Past presidential administrations have paid lip service to distributional analysis being a key input to regulatory policy decision-making. In 1993, then President Bill Clinton issued what is now the key executive order governing the regulatory review process (#12,866).5 This executive order for the first time included “distributive impacts” and “equity” as examples of what constitute “net benefits.”
President Barack Obama reaffirmed that approach in his Executive Order (#13,563) on “improving regulation and regulatory review” in 2011, but he did not revise Circular A-4, which was issued in 2003 by President George W. Bush. The Trump administration, for its part, kept the existing regulatory review process intact, though it was often caught conducting cost-benefit analysis shoddily and in bad faith. President Trump also instituted a “one in, two out” rule that focused on minimizing regulatory costs rather than maximizing net benefits. President Biden rescinded this rule on his first day in office.
The 2003 A-4, which is what the Biden administration is now trying to revise, directs agencies to “provide a separate description of … how both the benefits and costs are distributed among sub-populations of particular concern … so that decision-makers can properly consider them along with the effects on economic efficiency.” But this analytical mandate is rarely followed by federal agencies in any meaningful way, according to research by legal scholar (and now OIRA administrator) Richard L. Revesz, and his co-author Samantha Yi at New York University School of Law. This has been true even during the first two years of the Biden administration,6 and has been corroborated by others.
Caroline Cecot at George Mason University’s Antonin Scalia School of Law and Robert W. Hahn at the University of Oxford, for example, analyzed 189 regulatory impact analyses published between October 2003 and January 2021, finding only two that quantified net benefits for a specific socioeconomic or demographic group, and only 18 percent that referenced equity in any way, with most of those references being made by the U.S. Environmental Protection Agency. (See Table 2.)

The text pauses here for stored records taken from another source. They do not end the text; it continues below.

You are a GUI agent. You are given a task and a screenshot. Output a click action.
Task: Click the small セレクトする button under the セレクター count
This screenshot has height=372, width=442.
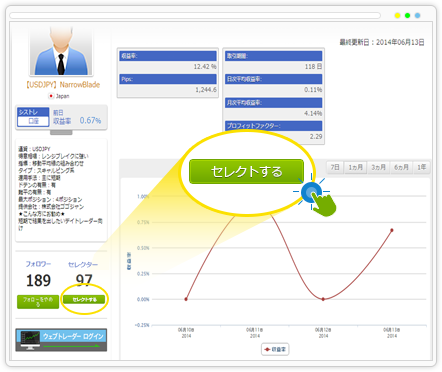[x=84, y=299]
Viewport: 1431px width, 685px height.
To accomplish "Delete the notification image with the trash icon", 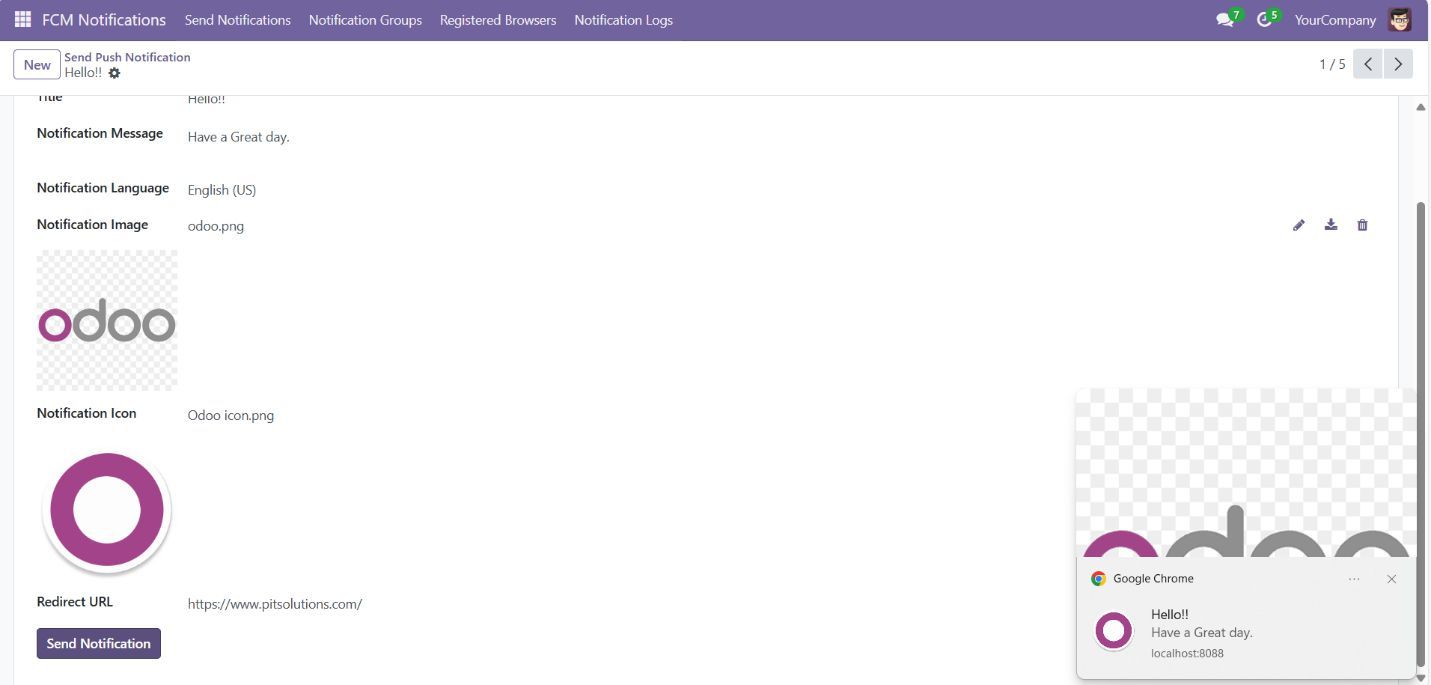I will point(1362,225).
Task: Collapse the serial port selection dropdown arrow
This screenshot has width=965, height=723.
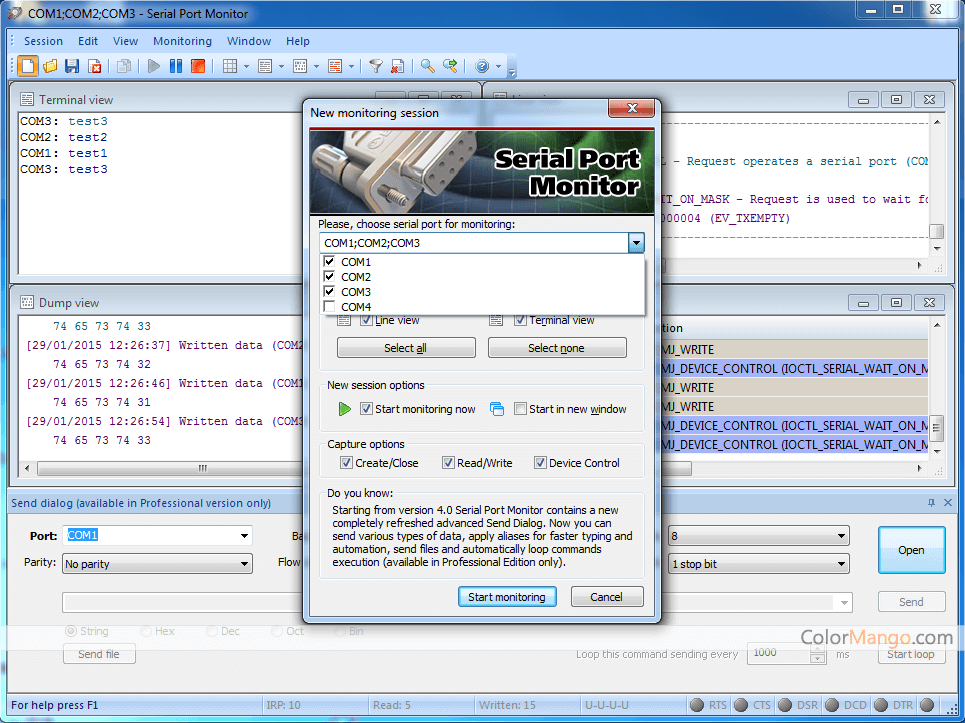Action: coord(636,243)
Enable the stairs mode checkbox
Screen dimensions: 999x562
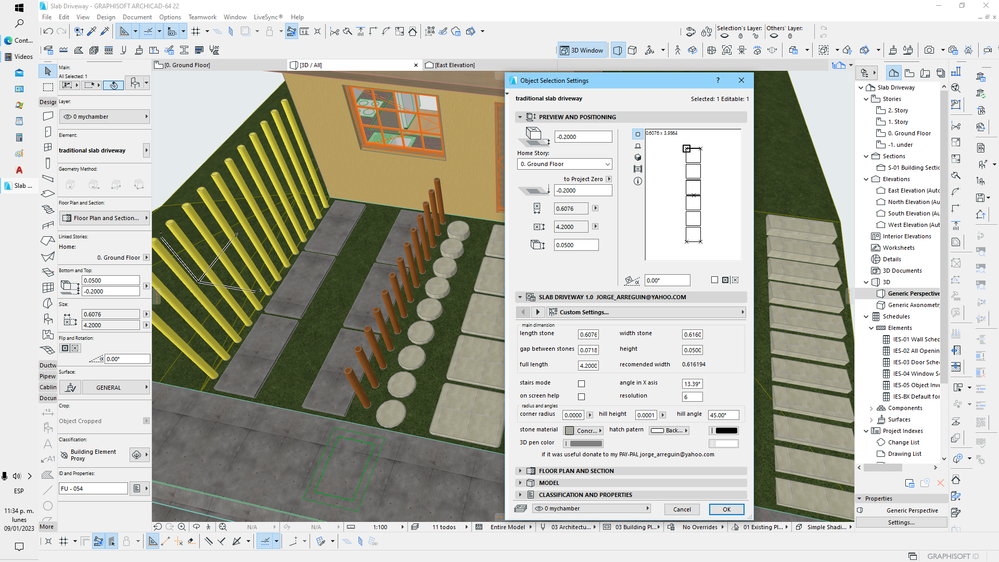[x=581, y=383]
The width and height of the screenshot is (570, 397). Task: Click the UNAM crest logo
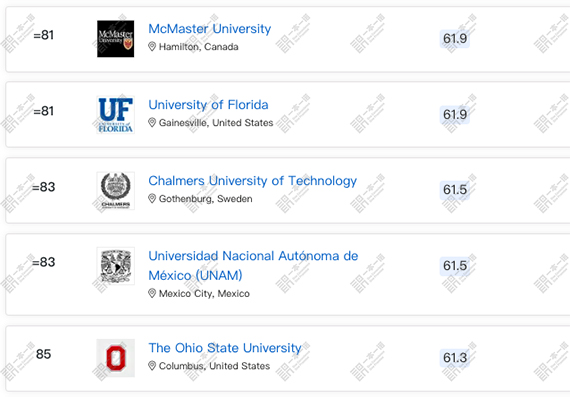(116, 266)

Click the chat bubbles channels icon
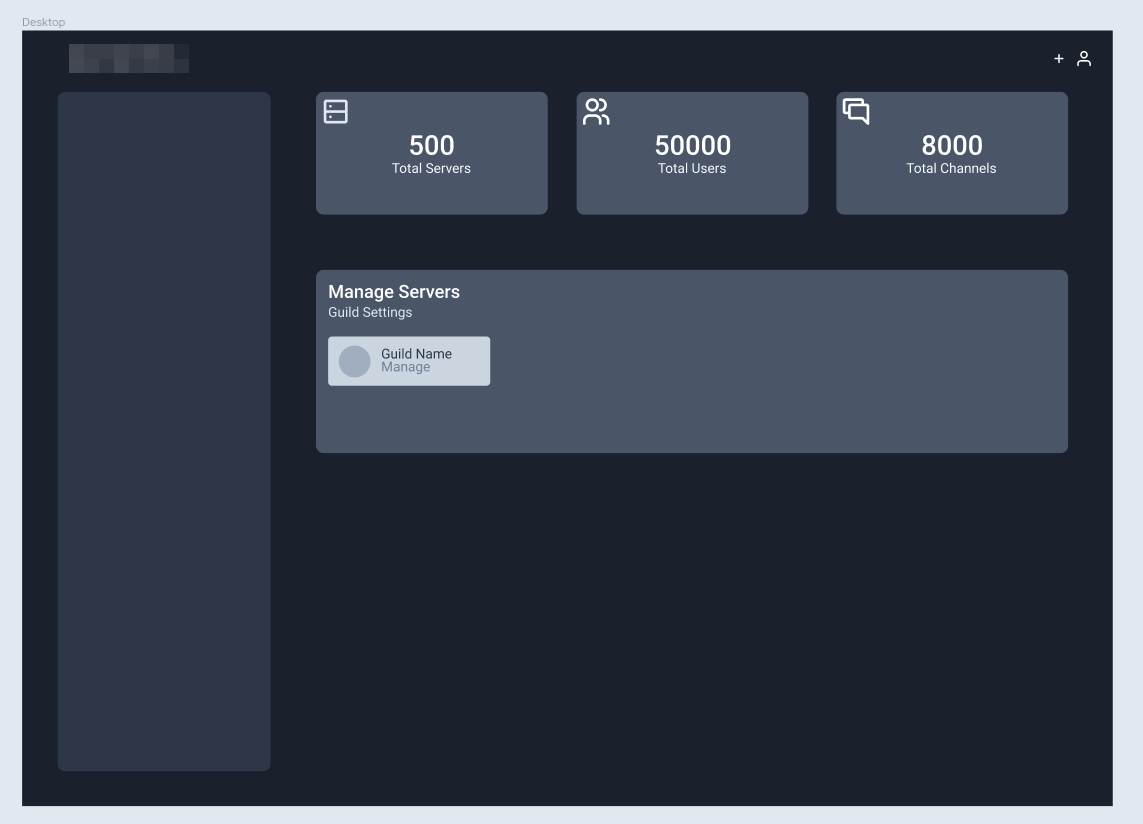856,112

There are a number of reasons—some good and some bad—for why agencies today mostly overlook the distributional consequences of their actions. Among them are concerns about:
Let’s examine each briefly below.
Some who conduct cost-benefit analyses at executive branch agencies justify ignoring distributional concerns by claiming that their job is to maximize total pre-tax dollars produced in the economy, then leave it to the nation’s progressive tax system to more efficiently redistribute as much as society desires.
But that is increasingly an unrealistic assumption, because the U.S. tax system has grown less progressive in recent decades, a result of misguided and outdated views on the benefits of tax cuts and the outsized political influence of the rich. As Zachary Liscow at Yale Law School notes (before he took his current role as Associate Director for Economic Policy at the Office of Management and Budget), the distributional effects of legal rules in our current political economy are “sticky,” meaning Congress is unlikely to revise the tax code or make other policy changes in response to a regressive regulation. Therefore, it makes sense to include distributional analysis in modern regulatory cost-benefit analysis to ensure rulemakings don’t needlessly perpetuate different forms of economic inequality.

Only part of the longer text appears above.